Prior Warnings and Disability Accommodations Rights

prior warnings and disability accommodations rightsThe California courts make it clear that it is illegal to deny reasonable accommodations to a disable employee because of his disciplinary record related to that disability. In Humphrey v Memorial Hosps. Ass’n (2001), a medical transcriptionist with obsessive compulsive disorder (OCD) was consistently late to work because of ritualistic grooming behaviors in the morning. The employer denied her a request for accommodation with a work-from-home arrangement, relying on its policy of not allowing such arrangements for employees with a disciplinary record. The court explained in that case that it would be inconsistent with the purposes of ADA laws to permit an employer to deny an otherwise reasonable accommodation because of past disciplinary action taken due to the disability sought to be accommodated.

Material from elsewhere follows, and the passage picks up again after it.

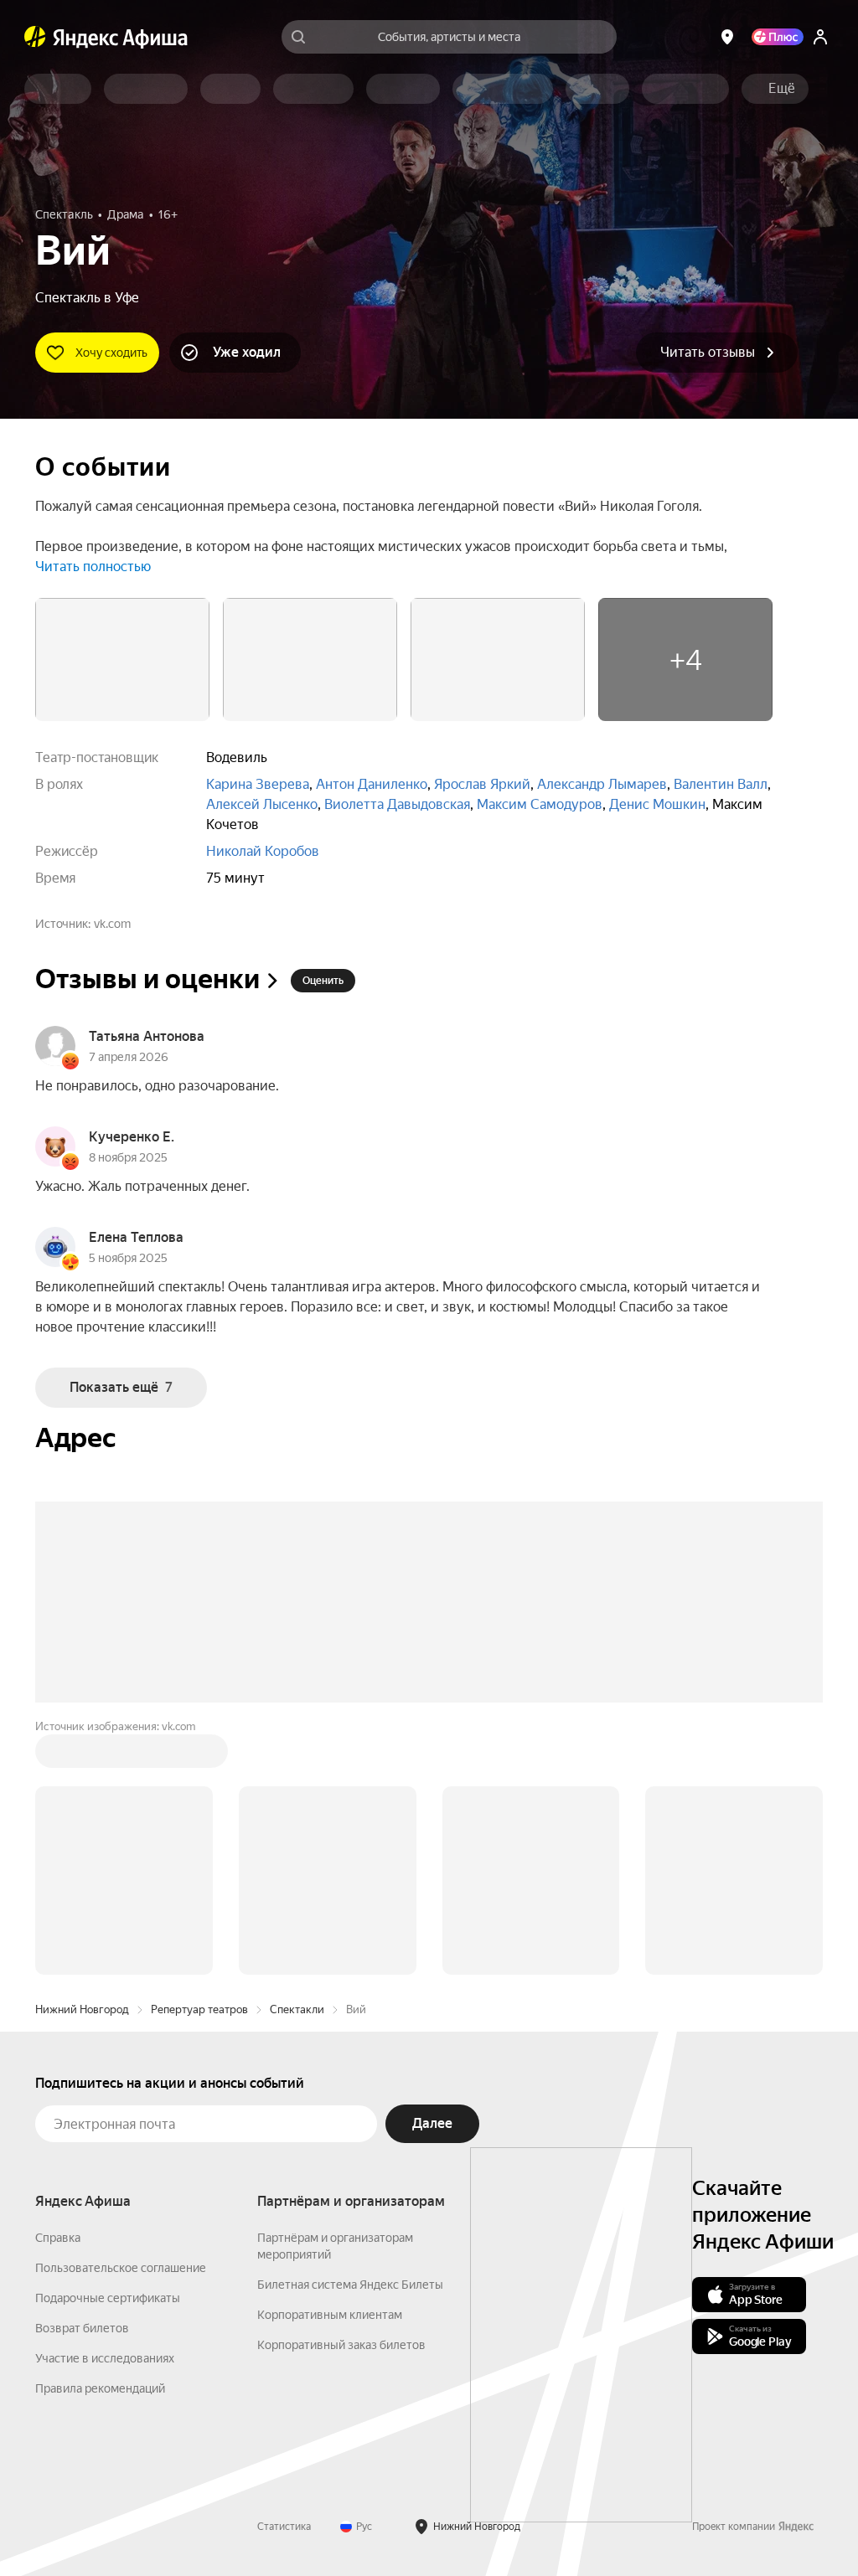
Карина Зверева (257, 784)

Similarly, in EEOC v Ford Motor Company (2014), the court rejected the employer’s argument that they could deny a telecommuting accommodation because of the claimant’s past attendance issues, since those attendance issues were caused by the claimant’s IBS (irritable bowel syndrome) which is also considered a disability under both ADA and FEHA. More significantly, this case is a landmark decision in a sense that it notes that telecommuting can be a reasonable accommodation, especially in light of the modern times when technology provides more and more options for employees to perform their work tasks remotely and for the employer to operate just as effectively when their workers perform many of their job duties remotely.

Interestingly, the court was not impressed with one of the alternative accommodations proposed to the claimant in that case, where they would move her office closer to the restroom. Because the claimant’s condition was so severe and uncontrollable that she could soil herself by merely standing up, moving her closer to the restroom and subjecting her to the humiliation of having her co-workers witness how she was wetting herself, the court noted, was not a reasonable accommodation.

In light of the above decisions and the court’s analysis of the circumstances in each case, an employee who requests an who is denied 100% telecommuting arrangement, should request a partial telecommute, i.e. 2 or 3 days per week, or telecommute on per-need basis, due to the medical condition at issue.